Robot-assisted simple prostatectomy: the evolution of a surgical technique


Int. braz j urol.




ABSTRACT Purpose: Enucleation of a large prostate is the best surgical choice for patients refractory to clinical treatment (1,2). Since the first robot-assisted simple prostatectomy (RASP) was described (3,4), some technical modifications (5–7) and different approaches to reach the adenoma have been proposed (8,9). The aim of this video is to demonstrate three different techniques of RASP. Materials and Methods: The first procedure begins with a transversal incision over the bladder neck, the second is a transvesical approach and the last one is a Retzius-sparing RASP. All techniques were performed with a vesico-urethral anastomosis. Results: Three patients underwent RASP, each one with a different approach. Patients presented mean age of 66±4.4 years, PSA baseline level of 7.8±3ng/mL, IPSS score of 17.7±4.5, maximum urine flow of 8.3±1.5mL/seg and 122.3±11.2cm3 of prostate volume. The mean operative time was 63±8 minutes, estimated blood loss of 106.7±11.5mL, prostate weight of the surgical specimen of 106.3±8 grams and 1 day of length of stay.

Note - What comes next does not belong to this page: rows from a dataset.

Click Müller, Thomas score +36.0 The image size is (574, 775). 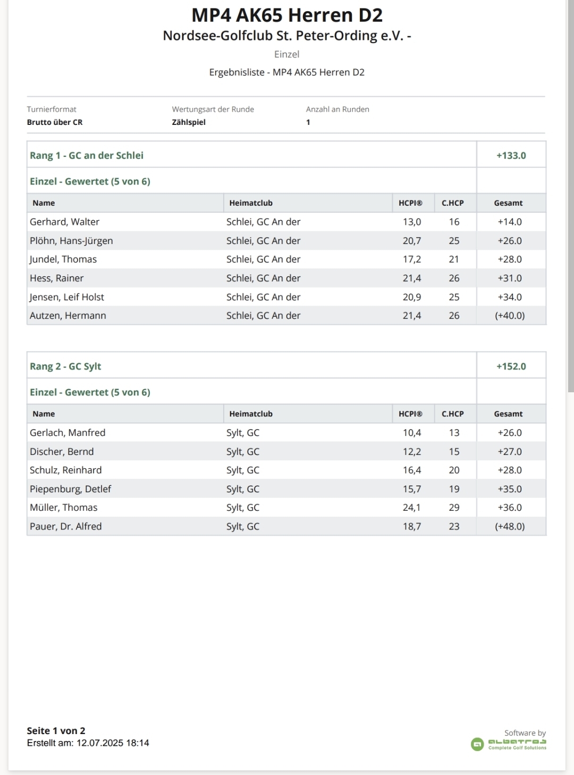click(510, 508)
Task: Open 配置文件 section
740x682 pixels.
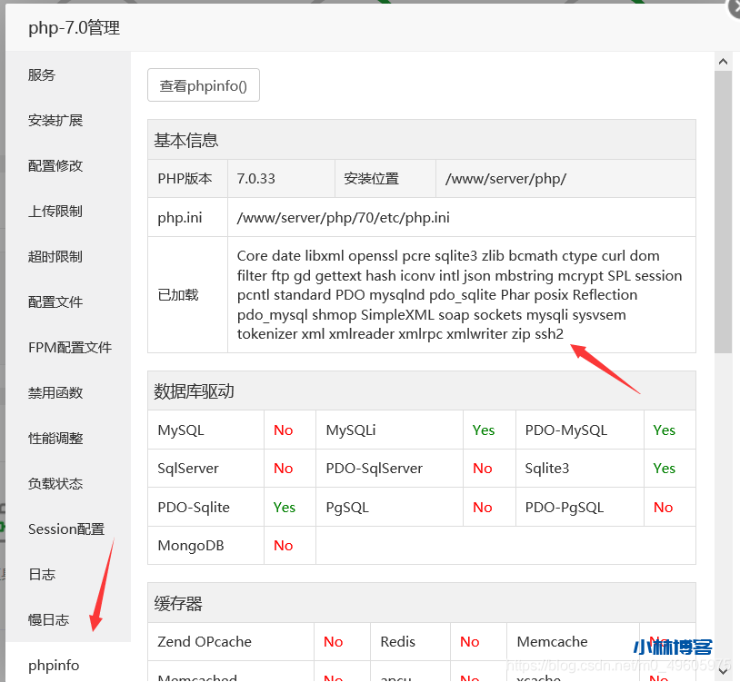Action: [x=55, y=302]
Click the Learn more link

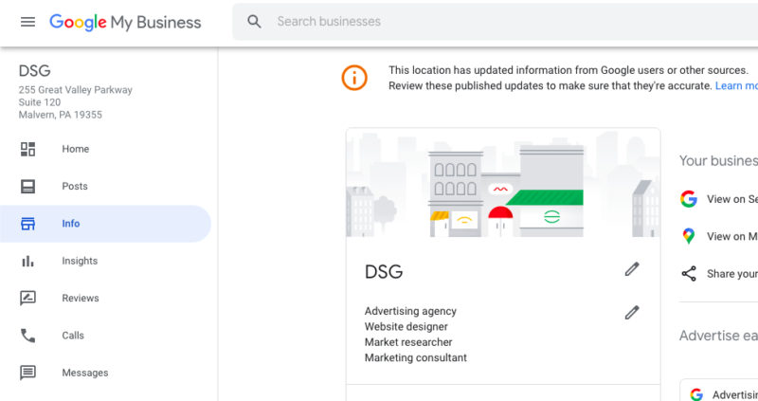(x=736, y=85)
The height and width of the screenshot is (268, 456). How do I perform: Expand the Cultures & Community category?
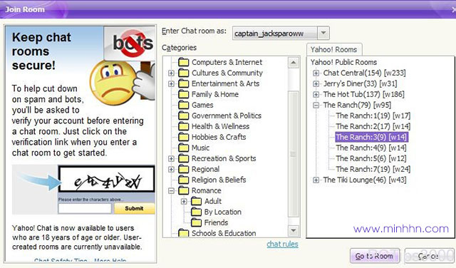(171, 73)
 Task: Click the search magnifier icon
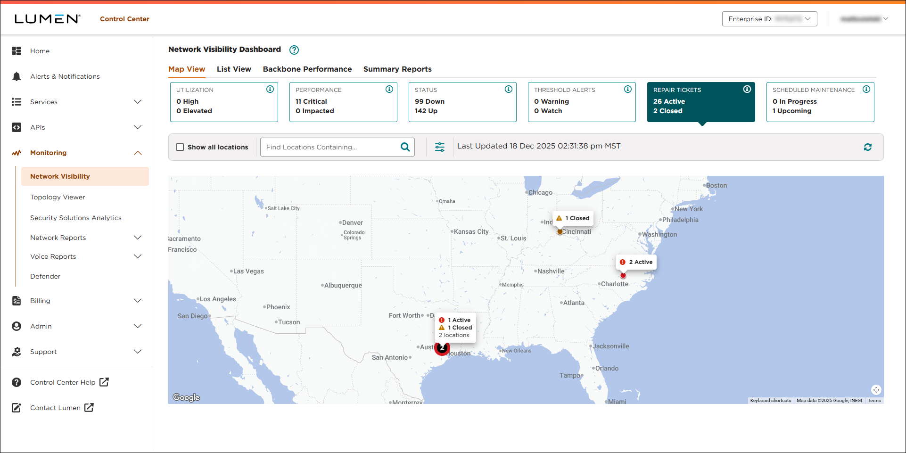[405, 147]
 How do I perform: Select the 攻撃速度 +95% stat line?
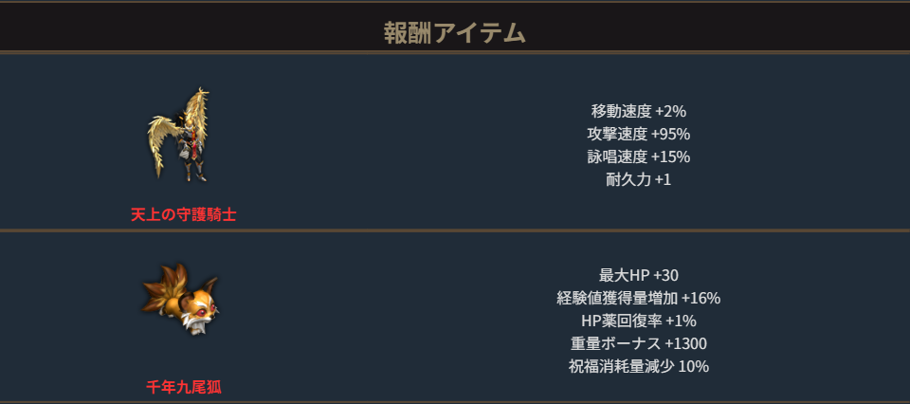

No continuous bladder irrigation was required and there was no complication. The mean postoperative PSA and IPSS were 0.7±0.3ng/mL, 4.7±1.5. The maximum urine flow raised to 20±4.4mL/seg. Conclusions: RASP with vesico-urethral anastomosis allowed minimal blood loss, short length of stay and great functional outcomes. All the three approaches allowed to perform this technique in a safe way, while showing different alternatives to reach the adenoma.